• 演習課題 1: 明徳義塾対室戸の試合記事によると、室戸の北川和矢は7回までに三振をいくつ奪ったか。
• 演習課題 2: 明徳義塾対室戸の試合記事の最後の文の後を引き継いで、続きを書いてください。

• 抜粋:
▼

明徳義塾vs室戸
前田克樹(明徳義塾)
緊迫の投手戦を制したのは試合巧者・明徳義塾!
(試合経過)
室戸の2年生左腕・北川和矢は7回までに2安打11奪三振。明徳義塾の3年生右腕・前田克樹も7回2死までに北川同様に2安打を許すも、擁した打者はおつりなしの20人。共に非の打ち所のない素晴らしい投手戦が動いたのは8回裏であった。
1死からの連続四死球でチャンスをつかんだ明徳義塾は、その後2死2塁から5番・先田弦貴(2年)へ北川和矢が投じたチェンジアップが暴投となって先制点。そして先田もバッテリーの動揺を見逃さずセンターへはじき返すタイムリーでダメ押しとなる2点目。終わってみればシング・アンドリュー(3年)の強肩を活かしたライトゴロ2つなど「今年は守って勝つ」馬淵史郎監督の教えを体現した明徳義塾が、試合巧者ぶりを存分に発揮してベスト8へと駒を進めた。
(インサイドレポート)
「春に明徳義塾とやった練習試合では三振も取れたし、ピンチでも要所を抑えられたので、今日は最初から勝つイメージで持てる力を全部出そうとしました」。
「5回で2点しか取れなかったのでピッチャーがええのは、わかっていた」と敵将の馬淵史郎監督もその時から実力を認めていた室戸の2年生左腕、北川和矢。大会3日前に右足親指を骨折するアクシデントにも屈せず扇の要に座った正木勇貴(3年)との二人三脚で作り上げたこの日のピッチングは、凄みすら感じるものであった。
低めの直球はことごとくストライクゾーンギリギリに吸い込まれ、カーブ、スライダー、チェンジアップも切れ味鋭く低めへ。元気のなかった6月の高知県総体から一転、気迫を全面に押し出して向かってくる明徳義塾打線も、これでは1球でも球数を投げさせるくらいしか策を講ずることができなかった。

▲

語句と要素の位置特定の記録

▼

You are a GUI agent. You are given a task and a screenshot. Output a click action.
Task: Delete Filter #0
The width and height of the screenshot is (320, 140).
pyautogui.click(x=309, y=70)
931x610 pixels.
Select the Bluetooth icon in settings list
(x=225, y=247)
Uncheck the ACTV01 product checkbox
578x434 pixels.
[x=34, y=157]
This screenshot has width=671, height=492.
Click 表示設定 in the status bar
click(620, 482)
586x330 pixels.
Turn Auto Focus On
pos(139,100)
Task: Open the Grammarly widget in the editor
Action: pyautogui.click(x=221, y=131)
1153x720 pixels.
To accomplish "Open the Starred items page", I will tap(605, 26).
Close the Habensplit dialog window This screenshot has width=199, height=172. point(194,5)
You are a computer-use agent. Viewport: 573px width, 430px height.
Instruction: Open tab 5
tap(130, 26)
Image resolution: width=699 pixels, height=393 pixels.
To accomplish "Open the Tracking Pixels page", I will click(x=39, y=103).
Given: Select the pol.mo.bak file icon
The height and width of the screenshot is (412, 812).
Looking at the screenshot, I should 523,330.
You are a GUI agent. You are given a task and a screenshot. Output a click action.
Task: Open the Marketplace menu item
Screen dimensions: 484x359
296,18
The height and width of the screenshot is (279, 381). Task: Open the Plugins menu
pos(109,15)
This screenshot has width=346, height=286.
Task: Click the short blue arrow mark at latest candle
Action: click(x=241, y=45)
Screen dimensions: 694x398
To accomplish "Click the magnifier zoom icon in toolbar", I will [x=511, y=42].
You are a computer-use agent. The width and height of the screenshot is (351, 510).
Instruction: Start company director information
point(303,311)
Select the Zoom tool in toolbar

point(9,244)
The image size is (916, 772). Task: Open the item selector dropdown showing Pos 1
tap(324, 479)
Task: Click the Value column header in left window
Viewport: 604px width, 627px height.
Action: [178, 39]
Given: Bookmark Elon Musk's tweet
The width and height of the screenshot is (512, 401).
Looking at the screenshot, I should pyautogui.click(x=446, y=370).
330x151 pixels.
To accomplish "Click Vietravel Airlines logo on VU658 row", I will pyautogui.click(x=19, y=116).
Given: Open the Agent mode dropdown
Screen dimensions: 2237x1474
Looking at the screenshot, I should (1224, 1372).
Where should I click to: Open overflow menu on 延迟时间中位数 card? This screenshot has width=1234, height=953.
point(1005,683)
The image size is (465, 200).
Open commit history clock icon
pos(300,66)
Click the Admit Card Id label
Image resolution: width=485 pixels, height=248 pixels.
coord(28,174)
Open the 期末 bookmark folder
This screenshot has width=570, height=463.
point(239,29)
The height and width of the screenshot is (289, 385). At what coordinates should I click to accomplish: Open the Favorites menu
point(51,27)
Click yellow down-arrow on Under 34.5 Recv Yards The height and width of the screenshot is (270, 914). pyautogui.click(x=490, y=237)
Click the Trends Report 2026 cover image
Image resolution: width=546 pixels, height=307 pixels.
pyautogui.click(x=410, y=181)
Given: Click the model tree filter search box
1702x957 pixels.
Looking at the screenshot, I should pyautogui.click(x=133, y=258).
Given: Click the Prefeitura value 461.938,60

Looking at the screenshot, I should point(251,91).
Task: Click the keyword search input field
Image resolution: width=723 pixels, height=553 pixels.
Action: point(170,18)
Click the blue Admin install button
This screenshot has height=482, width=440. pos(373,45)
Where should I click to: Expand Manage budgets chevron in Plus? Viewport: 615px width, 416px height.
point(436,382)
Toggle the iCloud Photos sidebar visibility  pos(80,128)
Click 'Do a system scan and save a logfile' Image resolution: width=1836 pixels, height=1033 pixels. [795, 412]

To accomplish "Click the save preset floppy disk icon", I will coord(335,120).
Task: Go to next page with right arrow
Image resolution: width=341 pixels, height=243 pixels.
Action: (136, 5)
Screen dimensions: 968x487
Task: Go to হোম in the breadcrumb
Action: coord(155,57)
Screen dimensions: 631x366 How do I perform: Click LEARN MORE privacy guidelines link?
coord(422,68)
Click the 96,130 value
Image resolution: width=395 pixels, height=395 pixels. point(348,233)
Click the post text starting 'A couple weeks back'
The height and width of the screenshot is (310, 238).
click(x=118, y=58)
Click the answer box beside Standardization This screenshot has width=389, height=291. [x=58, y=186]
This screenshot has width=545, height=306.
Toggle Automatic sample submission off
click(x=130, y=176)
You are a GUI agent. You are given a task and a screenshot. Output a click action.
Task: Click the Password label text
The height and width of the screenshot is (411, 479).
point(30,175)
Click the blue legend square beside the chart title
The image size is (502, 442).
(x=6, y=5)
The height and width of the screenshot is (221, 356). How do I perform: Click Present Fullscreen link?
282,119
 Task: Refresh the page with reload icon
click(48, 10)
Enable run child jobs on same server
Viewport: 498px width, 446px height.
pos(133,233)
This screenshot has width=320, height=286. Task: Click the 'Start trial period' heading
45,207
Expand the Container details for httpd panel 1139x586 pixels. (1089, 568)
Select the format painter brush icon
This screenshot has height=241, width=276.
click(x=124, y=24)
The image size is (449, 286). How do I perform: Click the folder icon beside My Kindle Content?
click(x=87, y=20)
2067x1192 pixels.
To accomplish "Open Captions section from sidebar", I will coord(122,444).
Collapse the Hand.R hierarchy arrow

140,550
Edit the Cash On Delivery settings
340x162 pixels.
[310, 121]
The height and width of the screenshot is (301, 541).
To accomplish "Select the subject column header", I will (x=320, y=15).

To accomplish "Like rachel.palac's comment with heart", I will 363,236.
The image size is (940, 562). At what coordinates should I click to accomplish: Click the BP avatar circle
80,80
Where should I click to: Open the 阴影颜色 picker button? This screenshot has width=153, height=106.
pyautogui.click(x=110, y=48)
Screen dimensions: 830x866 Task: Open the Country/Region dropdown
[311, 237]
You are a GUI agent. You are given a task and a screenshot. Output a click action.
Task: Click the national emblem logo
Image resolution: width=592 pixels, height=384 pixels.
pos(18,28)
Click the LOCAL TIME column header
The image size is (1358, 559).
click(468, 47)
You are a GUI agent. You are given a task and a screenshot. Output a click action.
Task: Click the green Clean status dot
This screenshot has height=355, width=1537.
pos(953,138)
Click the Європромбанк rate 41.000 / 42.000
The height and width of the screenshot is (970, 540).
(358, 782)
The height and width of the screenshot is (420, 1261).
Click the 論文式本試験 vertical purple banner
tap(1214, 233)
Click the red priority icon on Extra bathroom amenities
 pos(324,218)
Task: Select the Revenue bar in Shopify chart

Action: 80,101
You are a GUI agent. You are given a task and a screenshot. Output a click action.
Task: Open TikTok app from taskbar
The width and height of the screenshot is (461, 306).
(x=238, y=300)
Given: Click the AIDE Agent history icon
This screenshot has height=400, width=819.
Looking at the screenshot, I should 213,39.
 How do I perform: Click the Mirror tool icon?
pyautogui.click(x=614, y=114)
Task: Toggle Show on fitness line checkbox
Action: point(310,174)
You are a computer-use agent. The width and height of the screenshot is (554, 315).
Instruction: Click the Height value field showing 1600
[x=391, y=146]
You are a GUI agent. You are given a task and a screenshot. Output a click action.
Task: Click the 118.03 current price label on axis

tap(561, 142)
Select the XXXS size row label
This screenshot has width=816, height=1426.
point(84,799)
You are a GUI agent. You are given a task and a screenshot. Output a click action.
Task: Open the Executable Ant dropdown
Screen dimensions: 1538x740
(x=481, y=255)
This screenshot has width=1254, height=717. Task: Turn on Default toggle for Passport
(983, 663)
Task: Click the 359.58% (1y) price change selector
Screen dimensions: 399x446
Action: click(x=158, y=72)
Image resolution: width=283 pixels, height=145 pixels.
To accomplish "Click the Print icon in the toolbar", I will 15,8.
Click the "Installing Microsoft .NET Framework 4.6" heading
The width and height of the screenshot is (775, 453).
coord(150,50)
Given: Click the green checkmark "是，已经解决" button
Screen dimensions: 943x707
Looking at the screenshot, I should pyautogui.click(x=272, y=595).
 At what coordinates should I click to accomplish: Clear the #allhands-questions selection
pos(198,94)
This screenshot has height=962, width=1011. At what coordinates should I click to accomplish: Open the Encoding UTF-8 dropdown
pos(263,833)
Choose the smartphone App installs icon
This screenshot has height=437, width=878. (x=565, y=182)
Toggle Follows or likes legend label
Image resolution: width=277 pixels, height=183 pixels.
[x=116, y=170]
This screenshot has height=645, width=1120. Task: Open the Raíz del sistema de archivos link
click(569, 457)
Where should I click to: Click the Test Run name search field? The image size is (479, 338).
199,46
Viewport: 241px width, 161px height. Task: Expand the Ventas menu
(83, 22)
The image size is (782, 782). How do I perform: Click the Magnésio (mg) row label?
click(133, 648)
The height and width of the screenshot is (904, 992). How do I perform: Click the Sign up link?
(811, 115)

▲

• 解答 1: 11個。

• 解答 2:
一方、明徳義塾のマウンドに「6番」を背負って立った前田克樹(3年)も、「昨秋や春と比べて自分の気持ちの整理ができるようになった」メンタル面での成長を、これまでになく走っていた直球の勢いだけに任せず打たせてとる投球術で体現。普段、今年の投手陣を「厳しい」と明言している名将をして「今日は低めにきていたから安心して見られた」という高評価を与えたことが、何よりも彼の好調を示している材料といってよいだろう。
となると最後の勝敗を分けるのは修羅場をくぐってきた経験である。「6月まではチームも全く打てなかったが、智弁和歌山との練習試合において、みんなで守ってリズムを作って1球に集中することで連勝できたことが、今につながっている」明徳義塾・前田に対し、「鍛えればもっとスピードも出るし、まだ自分のよさをわかっていない」(田中祥裕監督)室戸・北川。その差は表に無死1塁にあっても落ち着いて併殺で切り抜けた前田に対し、2死1・3塁を踏ん張りきれなかった8回の攻防で如実に表れた。
ただし、室戸・北川には幸いにもまだ1年間の高校野球生活が残されている。「自分以外は全員3年生がスタメンだった中で、エース番号を付けさせてもらった」感謝の思いは、今度は先輩たちが3年前の春に現実とした甲子園で晴らすしかない。事実、彼にはそのポテンシャルは十分あるのだから。
(文=寺下 友徳)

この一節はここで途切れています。